Mit einem Worte: ein reizendes Ehepaar. Helene schien glücklich,
sie hatte die Leute ebenso beurteilt. Was der Abbé sagte, schloß
die stille Aufforderung ein, Beziehungen fortzusetzen, die Helene
zu Anfang ein wenig erschreckt hatten.
    »Sie schließen sich zuviel ab,« erklärte der Priester.
    »Ohne Zweifel,« bekräftigte Herr Rambaud.
    Helene sah sie mit ihrem ruhigen Lächeln an, als wollte sie
sagen, daß die beiden Gäste ihr genügten und daß sie vor jeder
neuen Freundschaft zurückschrecke. Es schlug zehn Uhr. Der Abbé und
sein Bruder griffen nach ihren Hüten. Jeanne war auf einem Stuhl in
der Kammer bereits eingeschlafen. Die Männer gingen auf Fußspitzen
hinaus und sagten im Vorzimmer leise:
    »Also heut über acht Tage.«
    »Ich vergaß,« sagte der Abbé, die Stufen wieder hinaufsteigend,
»Mutter Fetu ist krank, Sie sollten ihr einen Besuch machen.«
    »Ich will morgen hingehen,« antwortete Helene.
    Der Abbé schickte sie gern zu seiner Amme. Sie hatten mancherlei
Gespräche zusammen, besondere Geschäfte, vondenen sie niemals vor den Leuten sprachen. Am andern
Vormittag ging Helene allein aus. Sie vermied es, Jeanne
mitzunehmen, seit das Kind bei einem Krankenbesuche ohnmächtig
geworden war.
    Sie ging die Rue Vineuse entlang, bog in die Rue Raynouard und
von da in die Passage des Eaux. Es ist dies ein seltsamer
Treppengang zwischen den Mauern anstoßender Gärten, eine schmale
Gasse, die von den Höhen von Passy auf den Kai hinabführt.

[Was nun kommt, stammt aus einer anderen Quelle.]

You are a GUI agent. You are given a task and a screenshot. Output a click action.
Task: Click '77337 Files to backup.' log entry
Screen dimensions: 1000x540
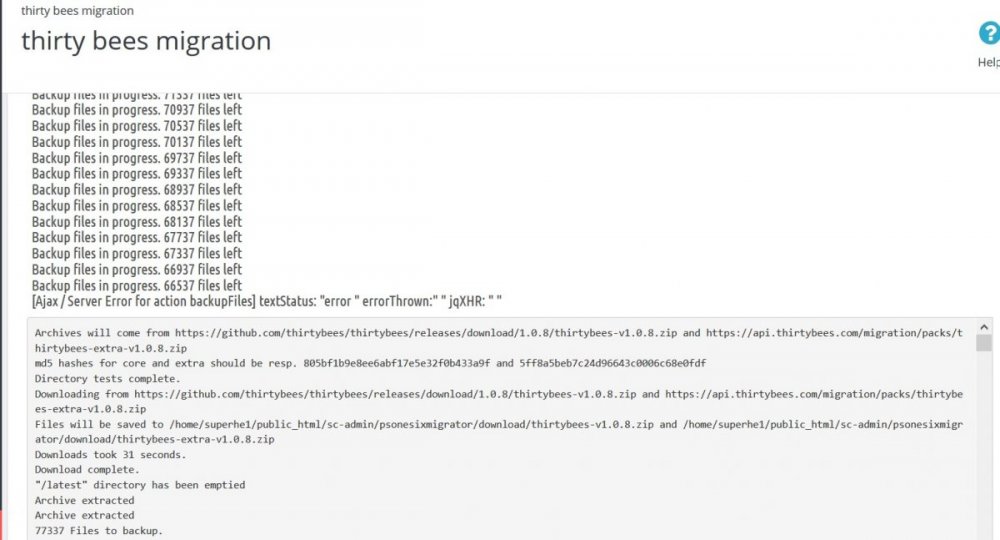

Unterhalb dieser Steigung wohnte in einem zerfallenen Hause Mutter
Fetu in einer Mansarde, die ihr Licht durch ein rundes Dachfenster
erhielt. Bis auf ein ärmliches Bett, einen wackeligen Tisch und
einen Stuhl, dem das Rohrgeflecht fehlte, war der Raum leer.
    »Ach, meine liebe Dame!« begann Frau Fetu zu seufzen, als sie
Helene kommen sah.
    Die Alte war bettlägerig. Gedunsen und fett trotz ihres Elends,
geschwollen und aufgebläht, zog sie mit ihren groben Händen den
Tuchfetzen über sich, der ihr als Decke diente. Sie hatte kleine
pfiffige Augen und eine weinerliche Stimme.
    »Ach, meine liebe Dame! ich dank Ihnen! Oh, da, da, was hab ich
für Schmerzen! 's ist, als ob mir Hunde in den Seiten nagten …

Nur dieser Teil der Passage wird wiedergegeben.